Литмир - Электронная Библиотека

Поначалу мы выбирали узкие дороги, пыльные, с полоской травы посередине. Вдали виднелись фермы, но мы встретили только одного человека – старуху в косынке, которая предложила мне чашку молока. Она вела на веревке бурую корову, очень послушную. Чашка была изящная, почти прозрачного фарфора, но без блюдца и с отбитой ручкой – от нее остались только два острых рожка. Зеленая кромка местами вытерлась от сотен губ и зубов, когда-то к ней прикасавшихся. Молоко в чашке было еще теплое и пахло скотным двором. Старуха, корова и отец смотрели, как я поворачиваю чашку, чтобы рожки не мешали мне пить. Молоко плескалось внутри. Я медлила, и лицо отца напряглось, он сжал зубы, так что вздулись желваки. Я подумала: «Если я выпью молоко, папа скажет, что пора возвращаться домой».
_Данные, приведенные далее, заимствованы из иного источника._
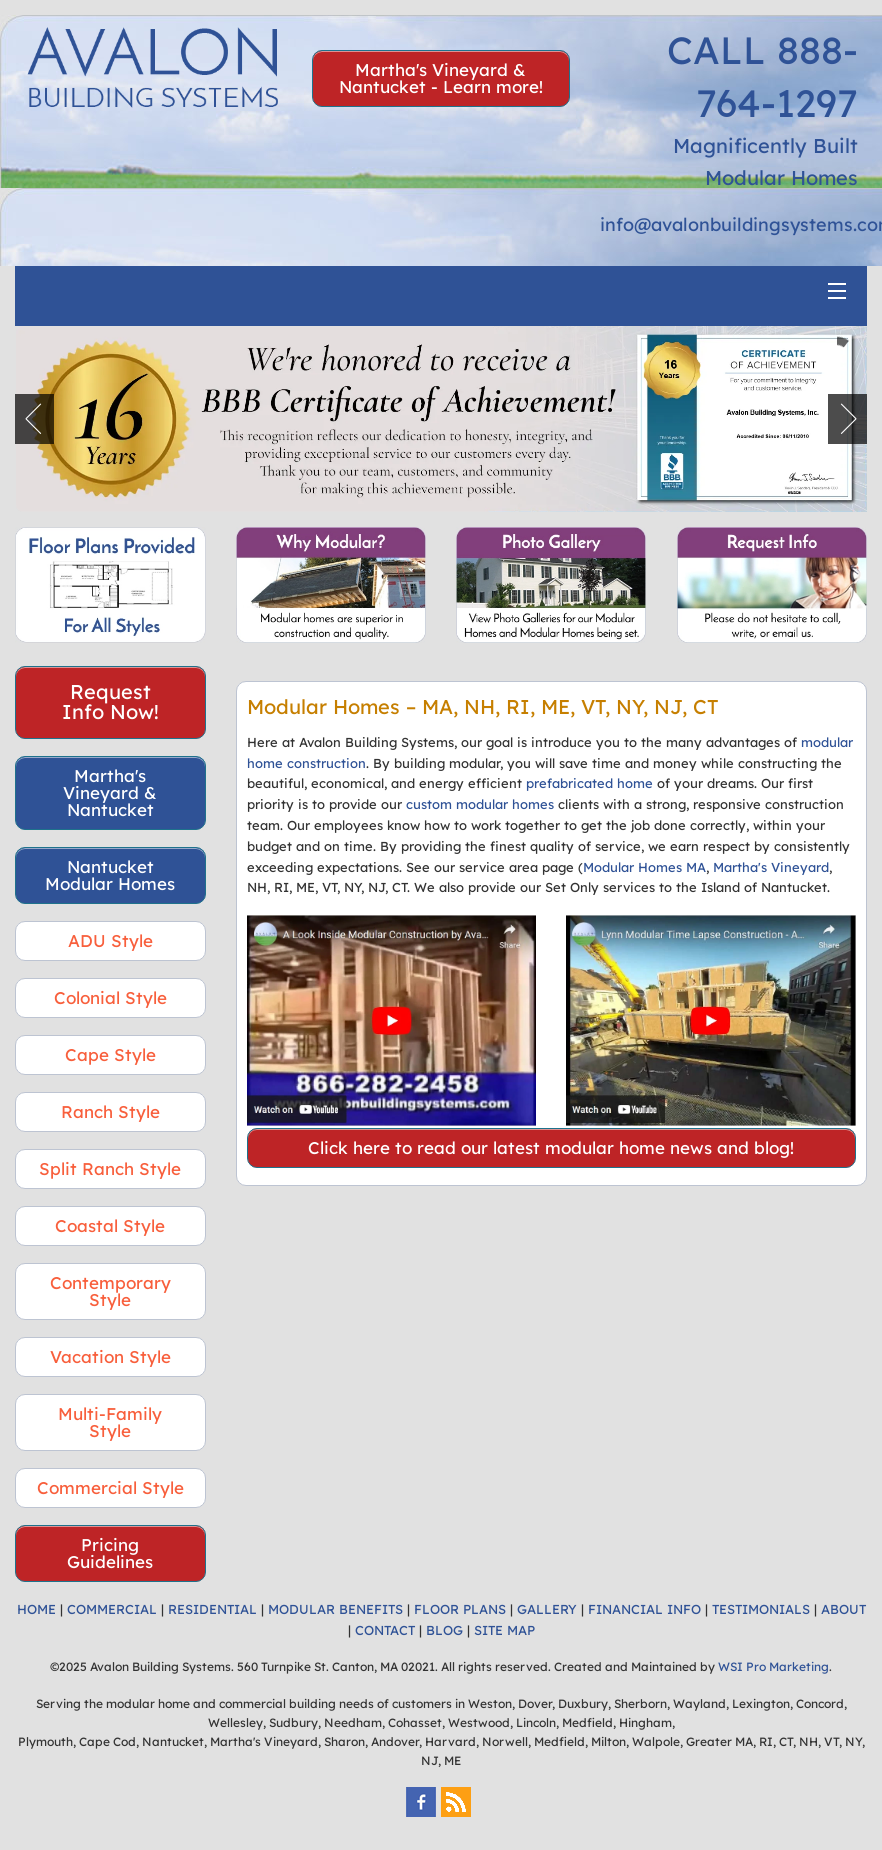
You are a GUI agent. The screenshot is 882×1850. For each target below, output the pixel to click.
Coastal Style (110, 1225)
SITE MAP (504, 1630)
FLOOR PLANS (460, 1609)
Я наклонила чашку, и жирное молоко заполнило мне рот, обволокло зубы и внутреннюю поверхность щек. Корова замычала, как будто подбадривая. Я сделала глоток, но молоко не хотело оставаться во мне. Оно взметнулось обратно, вместе со всем, что я съела до этого. Я успела отступить от обутых в сандалии ног старухи, но мои длинные волосы угодили в фонтан, вырвавшийся у меня изо рта. Уже ночью, в палатке, я дотронулась до спутанных прядей, и от отвратительного запаха у меня скрутило желудок.
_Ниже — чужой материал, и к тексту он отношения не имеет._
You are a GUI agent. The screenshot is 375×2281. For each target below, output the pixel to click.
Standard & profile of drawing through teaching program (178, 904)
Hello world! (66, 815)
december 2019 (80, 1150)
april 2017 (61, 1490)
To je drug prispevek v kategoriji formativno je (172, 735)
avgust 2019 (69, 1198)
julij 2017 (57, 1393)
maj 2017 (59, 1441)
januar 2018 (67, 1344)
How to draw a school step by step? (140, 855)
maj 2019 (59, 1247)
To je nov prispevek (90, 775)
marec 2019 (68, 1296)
Отец снова и снова извинялся перед старухой по-английски, но она не понимала. Она стояла рядом с коровой, плотно сжав губы и вытянув руку. Отец положил несколько иностранных монет в ее заскорузлую ладонь, и мы поспешили прочь. Я и представить себе не могла, что эта женщина, с обветренным морщинистым лицом и мешками под глазами, стоявшая возле амбара с коровой на веревке, будет последним человеком из реального мира, которого я увижу в ближайшие девять лет. Если бы я знала это, то, наверное, ухватилась бы за ее юбку, вцепилась бы в передник, встала бы на колени, обвив руками ее крепкую ногу. Я бы приросла к ней, как моллюск к раковине или как сиамский близнец, так что ей пришлось бы волочить меня с собой, чтобы подоить корову утром или помешать кашу на плите. Если бы я знала, я бы ни за что ее не отпустила.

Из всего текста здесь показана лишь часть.